Le Salut par les Juifs/Chapitre 17

La bibliothèque libre.
Joseph Victorion et Cie (p. 65-68).

XVII


Et la Mère des fidèles, glacée d’horreur, continue, dans l’introublable sérénité de sa Liturgie, les Lamentations sublimes :

« Comment est-elle accroupie dans la solitude, la Cité pleine de peuple ? Elle est faite comme une veuve, la Dominatrice des nations ; la Princesse des provinces est devenue tributaire.

« En larmoyant elle a pleuré dans la nuit et ses larmes sont en ses joues ; il n’est aucun de ses bien-aimés qui la console : tous ses amis l’ont méprisée et lui sont devenus ennemis.

« Juda a changé de lieu à cause de l’affliction et du cumul de la servitude.
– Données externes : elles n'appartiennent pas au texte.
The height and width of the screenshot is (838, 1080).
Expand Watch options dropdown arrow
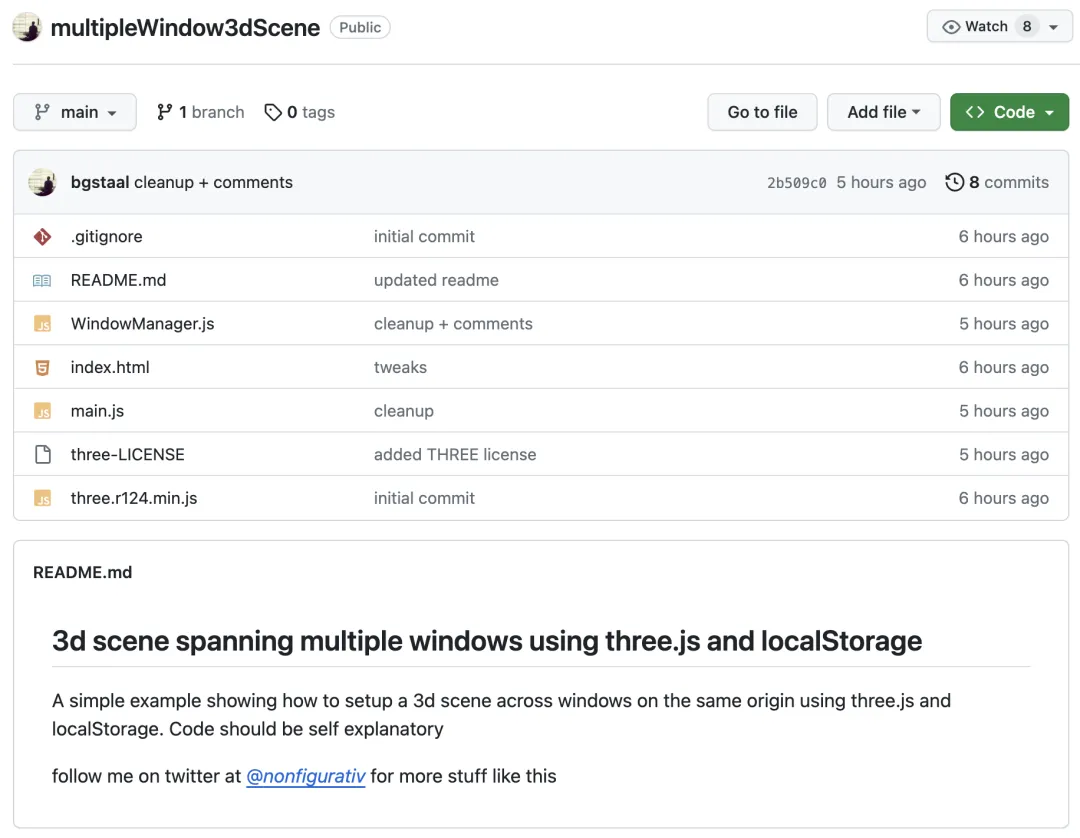[x=1053, y=27]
Il a habité parmi les gentils et n’a pas trouvé de repos ; tous ses persécuteurs l’ont appréhendé dans les lieux étroits.
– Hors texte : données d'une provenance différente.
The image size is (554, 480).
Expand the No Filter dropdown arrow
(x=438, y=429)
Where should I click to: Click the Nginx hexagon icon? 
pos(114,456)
« Les chemins de Sion pleurent parce qu’il n’y a personne qui vienne à la Solennité : toutes ses portes sont détruites, ses prêtres gémissants, ses vierges sordides, elle-même oppressée d’amertume.

« Les étrangers ont été mis à sa tête et ses ennemis se sont enrichis, parce que le Seigneur a parlé sur elle, à cause du grand nombre de ses injustices. Ses tout petits ont été conduits en captivité devant la face de celui qui leur fait tribulation.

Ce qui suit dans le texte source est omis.